Historical bias is a key reason biomedical researchers continue to study the same 10 percent of all human genes whose sequences are known while ignoring many genes known to play roles in disease, according to a new Northwestern University study. The bias is bolstered by research funding mechanisms and social forces.
Recent studies from other labs have reported that researchers actively study only about 2,000 of the nearly 20,000 human protein-coding genes, so Thomas Stoeger, a Data Science Scholar at Northwestern, set out to find why. With colleagues, he compiled 36 distinct resources describing various aspects of biomedical research and analyzed the large database for answers.

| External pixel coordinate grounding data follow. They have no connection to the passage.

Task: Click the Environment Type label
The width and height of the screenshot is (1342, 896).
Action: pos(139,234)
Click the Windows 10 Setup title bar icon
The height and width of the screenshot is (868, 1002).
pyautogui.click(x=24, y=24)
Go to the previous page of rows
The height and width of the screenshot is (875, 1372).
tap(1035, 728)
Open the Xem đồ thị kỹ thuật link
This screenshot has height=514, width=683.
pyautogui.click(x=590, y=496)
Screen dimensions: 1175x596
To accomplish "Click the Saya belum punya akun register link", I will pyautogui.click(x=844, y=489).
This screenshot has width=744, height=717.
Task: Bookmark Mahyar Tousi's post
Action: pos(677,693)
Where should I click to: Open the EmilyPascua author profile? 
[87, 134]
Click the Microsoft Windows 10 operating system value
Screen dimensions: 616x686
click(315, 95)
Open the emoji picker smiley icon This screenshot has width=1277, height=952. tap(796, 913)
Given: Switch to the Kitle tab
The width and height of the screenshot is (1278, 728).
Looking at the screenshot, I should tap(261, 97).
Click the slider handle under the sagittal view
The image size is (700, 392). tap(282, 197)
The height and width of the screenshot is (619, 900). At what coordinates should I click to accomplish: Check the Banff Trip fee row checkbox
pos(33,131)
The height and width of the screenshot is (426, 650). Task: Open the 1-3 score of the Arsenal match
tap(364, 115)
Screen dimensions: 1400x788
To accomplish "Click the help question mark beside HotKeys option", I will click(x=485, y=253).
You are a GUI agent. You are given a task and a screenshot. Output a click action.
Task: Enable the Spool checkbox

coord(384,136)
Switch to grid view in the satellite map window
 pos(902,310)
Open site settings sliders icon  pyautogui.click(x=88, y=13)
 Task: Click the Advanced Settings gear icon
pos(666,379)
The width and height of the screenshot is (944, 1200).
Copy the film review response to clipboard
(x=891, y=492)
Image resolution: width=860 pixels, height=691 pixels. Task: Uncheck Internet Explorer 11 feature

The team found that well-meaning policy interventions to promote exploratory or innovative research actually result primarily in additional work on the most established research topics: genes first characterized in the 1980s and 1990s, before completion of the Human Genome Project. The researchers also discovered that postdoctoral fellows and Ph.D. students who focus on poorly characterized genes have a 50 percent reduced chance of becoming an independent researcher.
The interdisciplinary study is scheduled to be published Sept. 18 by the open access journal PLOS Biology.
"We discovered that current research on human genes does not reflect the medical importance of the genes," Stoeger said. "Many genes with a very strong relevance to human disease are still not studied. Instead, social forces and funding mechanisms reinforce a focus of present-day science on past research topics."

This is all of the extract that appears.